● **TASK OBJECTIVE**: Which lines of the records contain the word "button"? List each of them in full.

● **DATA FOR THE TASK**:
○ ○ ○
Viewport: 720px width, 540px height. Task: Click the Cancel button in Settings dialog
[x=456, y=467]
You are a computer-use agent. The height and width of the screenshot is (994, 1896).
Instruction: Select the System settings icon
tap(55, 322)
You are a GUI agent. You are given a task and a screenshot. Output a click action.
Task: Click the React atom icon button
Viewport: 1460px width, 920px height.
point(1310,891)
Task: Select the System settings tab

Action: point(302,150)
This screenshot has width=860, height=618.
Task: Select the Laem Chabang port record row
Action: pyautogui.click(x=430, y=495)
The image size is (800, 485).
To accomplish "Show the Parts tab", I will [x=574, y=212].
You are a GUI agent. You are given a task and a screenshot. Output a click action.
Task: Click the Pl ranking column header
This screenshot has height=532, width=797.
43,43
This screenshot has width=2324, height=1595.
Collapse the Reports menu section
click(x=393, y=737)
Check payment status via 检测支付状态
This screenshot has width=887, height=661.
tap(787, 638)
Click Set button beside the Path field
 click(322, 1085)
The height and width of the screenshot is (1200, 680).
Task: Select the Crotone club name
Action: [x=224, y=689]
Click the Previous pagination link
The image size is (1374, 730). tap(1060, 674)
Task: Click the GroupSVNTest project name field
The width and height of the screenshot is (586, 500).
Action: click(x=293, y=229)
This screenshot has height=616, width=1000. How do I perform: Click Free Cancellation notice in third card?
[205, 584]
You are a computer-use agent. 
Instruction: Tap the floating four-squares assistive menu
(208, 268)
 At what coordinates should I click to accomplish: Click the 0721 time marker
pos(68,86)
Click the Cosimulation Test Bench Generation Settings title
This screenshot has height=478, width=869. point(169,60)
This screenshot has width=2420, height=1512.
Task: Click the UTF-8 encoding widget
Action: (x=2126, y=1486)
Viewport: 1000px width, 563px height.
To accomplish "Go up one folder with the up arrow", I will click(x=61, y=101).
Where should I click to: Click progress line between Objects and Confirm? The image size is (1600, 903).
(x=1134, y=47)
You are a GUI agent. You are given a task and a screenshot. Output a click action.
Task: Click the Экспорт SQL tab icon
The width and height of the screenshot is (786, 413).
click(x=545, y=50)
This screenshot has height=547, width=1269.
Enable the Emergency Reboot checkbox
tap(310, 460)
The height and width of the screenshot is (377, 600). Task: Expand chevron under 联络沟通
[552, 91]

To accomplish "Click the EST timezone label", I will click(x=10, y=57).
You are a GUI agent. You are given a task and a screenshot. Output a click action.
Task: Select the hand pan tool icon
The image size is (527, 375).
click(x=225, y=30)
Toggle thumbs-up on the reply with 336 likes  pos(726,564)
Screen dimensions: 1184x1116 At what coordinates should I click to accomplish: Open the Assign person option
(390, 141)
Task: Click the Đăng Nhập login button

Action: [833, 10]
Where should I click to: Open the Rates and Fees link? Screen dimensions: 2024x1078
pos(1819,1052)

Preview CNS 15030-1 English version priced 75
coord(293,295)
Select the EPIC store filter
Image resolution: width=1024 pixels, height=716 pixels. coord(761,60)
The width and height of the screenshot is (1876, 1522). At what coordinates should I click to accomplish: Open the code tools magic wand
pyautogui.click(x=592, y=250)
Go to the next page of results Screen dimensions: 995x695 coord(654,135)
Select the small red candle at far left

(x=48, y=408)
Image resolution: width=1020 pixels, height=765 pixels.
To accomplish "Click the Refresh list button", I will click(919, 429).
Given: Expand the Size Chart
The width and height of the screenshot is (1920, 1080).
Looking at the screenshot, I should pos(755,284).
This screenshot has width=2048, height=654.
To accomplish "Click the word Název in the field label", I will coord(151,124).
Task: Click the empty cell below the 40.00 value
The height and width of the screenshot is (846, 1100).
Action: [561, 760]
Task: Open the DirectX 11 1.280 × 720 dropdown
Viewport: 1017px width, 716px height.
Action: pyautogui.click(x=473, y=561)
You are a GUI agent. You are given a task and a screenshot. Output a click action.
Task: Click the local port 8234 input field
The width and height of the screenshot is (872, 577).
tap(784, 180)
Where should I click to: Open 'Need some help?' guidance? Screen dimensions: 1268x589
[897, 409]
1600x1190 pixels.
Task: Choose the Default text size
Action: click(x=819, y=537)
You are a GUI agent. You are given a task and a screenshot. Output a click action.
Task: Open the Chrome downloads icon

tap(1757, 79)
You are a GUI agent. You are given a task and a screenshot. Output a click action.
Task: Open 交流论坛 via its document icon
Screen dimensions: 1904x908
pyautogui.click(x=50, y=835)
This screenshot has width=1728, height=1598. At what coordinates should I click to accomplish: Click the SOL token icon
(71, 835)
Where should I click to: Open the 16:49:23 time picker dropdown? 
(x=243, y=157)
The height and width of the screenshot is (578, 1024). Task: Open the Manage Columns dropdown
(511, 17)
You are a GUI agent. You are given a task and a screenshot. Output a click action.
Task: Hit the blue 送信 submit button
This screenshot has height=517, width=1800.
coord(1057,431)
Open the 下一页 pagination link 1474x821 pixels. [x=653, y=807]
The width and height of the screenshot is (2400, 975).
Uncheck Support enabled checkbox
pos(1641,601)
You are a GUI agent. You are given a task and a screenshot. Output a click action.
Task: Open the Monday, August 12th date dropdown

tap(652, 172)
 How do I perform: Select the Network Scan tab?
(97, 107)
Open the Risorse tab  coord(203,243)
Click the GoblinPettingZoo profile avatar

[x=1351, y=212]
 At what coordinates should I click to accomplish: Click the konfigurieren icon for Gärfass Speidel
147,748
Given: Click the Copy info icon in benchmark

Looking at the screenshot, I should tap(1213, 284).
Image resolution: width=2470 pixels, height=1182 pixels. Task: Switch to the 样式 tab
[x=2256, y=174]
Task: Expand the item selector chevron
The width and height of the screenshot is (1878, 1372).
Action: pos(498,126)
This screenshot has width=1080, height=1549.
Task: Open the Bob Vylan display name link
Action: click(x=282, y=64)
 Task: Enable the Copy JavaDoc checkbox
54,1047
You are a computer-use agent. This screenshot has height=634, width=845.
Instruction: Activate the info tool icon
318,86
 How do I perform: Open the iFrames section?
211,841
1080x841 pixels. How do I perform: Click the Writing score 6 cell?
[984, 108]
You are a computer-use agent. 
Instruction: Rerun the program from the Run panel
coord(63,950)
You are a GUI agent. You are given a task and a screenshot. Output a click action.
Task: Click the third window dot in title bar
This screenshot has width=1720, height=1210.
○ ○ ○
● **RESPONSE TO THE TASK**:
Viewport: 720px width, 540px height. Task: Click the Cancel button in Settings dialog
Task: Click the React atom icon button
Click Set button beside the Path field
Task: Click the Đăng Nhập login button
To accomplish "Click the Refresh list button", I will click(919, 429).
Task: Hit the blue 送信 submit button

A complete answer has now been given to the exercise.